Monday, November 11, 2013

Corporate Nursing : Health is Wealth



Imagine about a high-tech system : A medical clock like wrist watch on your arm, continuously analyzing your body parameters. Your doctor and his team is getting this data, and the moment there is something abnormal noted, the clock gives blip tone…, before you can think of something, you get call from your doctor on what you need to do in next one minute. In next 15-20 minutes, the medical team is in your cabin, the Helicopter is waiting for you on top of the building to take you to the Hospital ! You are out of danger. Wow ! and Why? Timely analysis and on time medical aid. Cost: Of course the service charges you pay to the doctors.

What encouraged you for this safety major? : Because you know you are important and only on-time service can avoid disasters.

I was thinking that working capital lenders are not less than the doctors team in above example since they have a hand on pulse rate of the borrower company. They have continuous watch on how the funds are being utilized by the borrower, and the moment borrower comes out with the need for temporary overdraft or shows signs in the form of delays in payments, increasing receivables, cheque dishonour, LC devolvement, etc. they get the first signs of something happening wrong with the borrower. But the million dollar question is: Whether the lenders should act like the doctors and immediately take the borrower for restructuring? And why not so? Isn’t it good to get healed? Isn’t it good to take timely action for the long term benefit of stakeholders?

First, I think restructuring would not be the right word. Because, restructuring would be something related to long term treatment, and we are talking of correcting something at the initial warning sign stage itself so that the need for restructuring can be avoided. Also in the current global economic scenario of slowdown, restructuring has not got a good reputation.

I think this area of business is still not explored in India because of the bad reputation attached with restructuring. As mentioned above, there is need to differentiate between Restructuring and Timely Corrective Action. So, it would be better to devise a suitable word for such treatment: may be ‘Corporate Nursing’.

Banks presently keep on analysing the data/accounts of the borrower, however, there is no approved plan of action in place about what to prescribe as soon borrower needs an emergency aid. As a result the borrower has to run from pillar to post for temporary overdrafts / short term loans to meet that unforeseen liquidity mismatches.

The lender and borrower need to create a plan like a reserve fund for meeting the challenges in difficult times of business like presently many of the companies are facing. It is very similar to your medical insurance where you pay a premium today in your good time for your bad time. So, why not devise an emergency plan to help the company when times are not good. No harm in paying premium today for that little but life saving service.

How this can be implemented in the real world?

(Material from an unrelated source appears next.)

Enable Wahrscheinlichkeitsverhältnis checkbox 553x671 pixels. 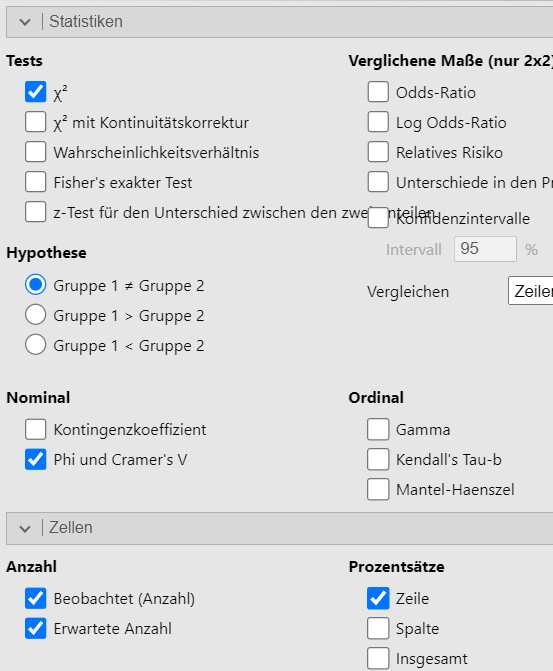(x=36, y=152)
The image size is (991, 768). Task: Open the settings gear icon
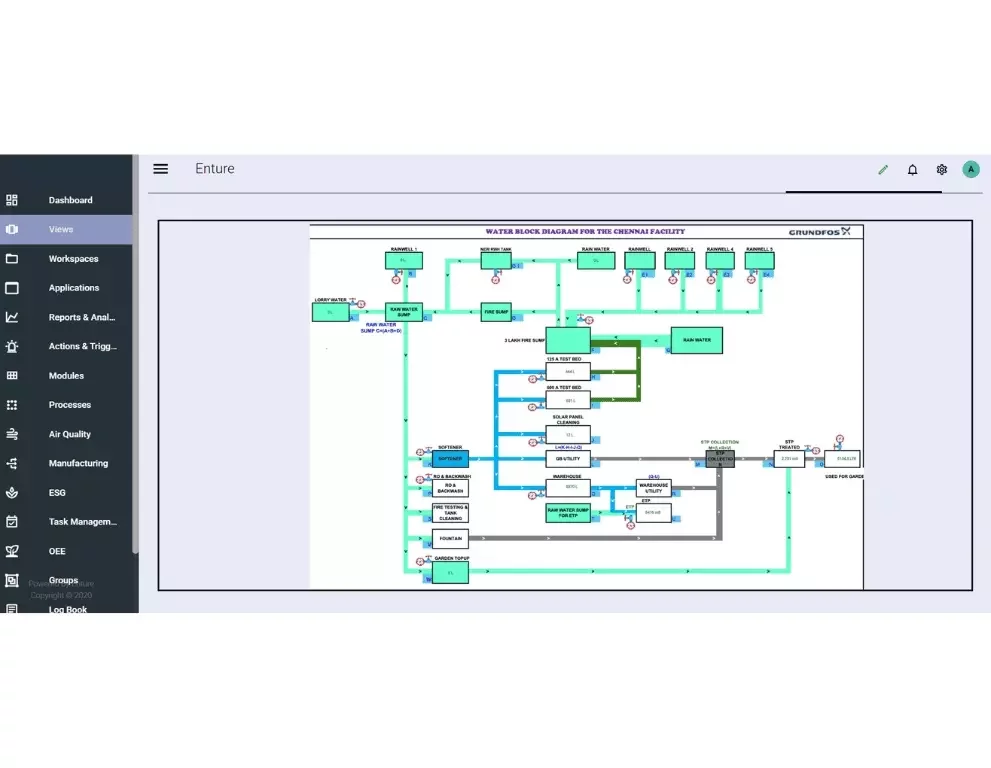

Here are some the possible ways which I can share:

- At the time of assessment only the lead bank, carries out the sensitivity analysis with worst case scenarios and discuss with the borrowers how the business in that situation would be managed.

- A plan of action, which could include availability of short term loans, creation of some reserve funds during good times, borrower keeping some unencumbered assets which can be offered to lenders as an additional security for the emergency support services.

- Promoters agreeing to provide their personal guarantees for emergency support from lenders.

- Borrower/Promoters agreeing to pledge shares for emergency support from lenders.

- A reserve liquid fund kept ready by promoters as their contribution before availing the emergency support.

- Borrower keeping a ready tie-up with another stronger company who will agree to lend corporate guarantee in emergency times (of course such corporate would be charging guarantee premium for this) etc.

- Insurance companies devising products of providing cover to lenders (for securing that additional exposure taken by lenders under the emergency support plan) when the agreed emergency support is facilitated on occurrence of event/parameters.

The moot point here is that the lenders find it difficult to lend an immediate help in difficult time of borrower because it is also difficult for them to pump more money into a company which is in trouble. However, if there is already an approved exigency plan and for which borrower has been paying insurance premium kind of service fee, then the lenders would have no difficulty in providing timely support.

A timely action taken by lenders and borrower would help in avoiding exigencies which could be jeopardizing the interest of all the stakeholders. Therefore, it is of utmost importance to ensure taking all the action to protect the health of the borrower in the interest of long term wealth protection.

I leave this thought here for all of you to nurture it further. Happy innovating.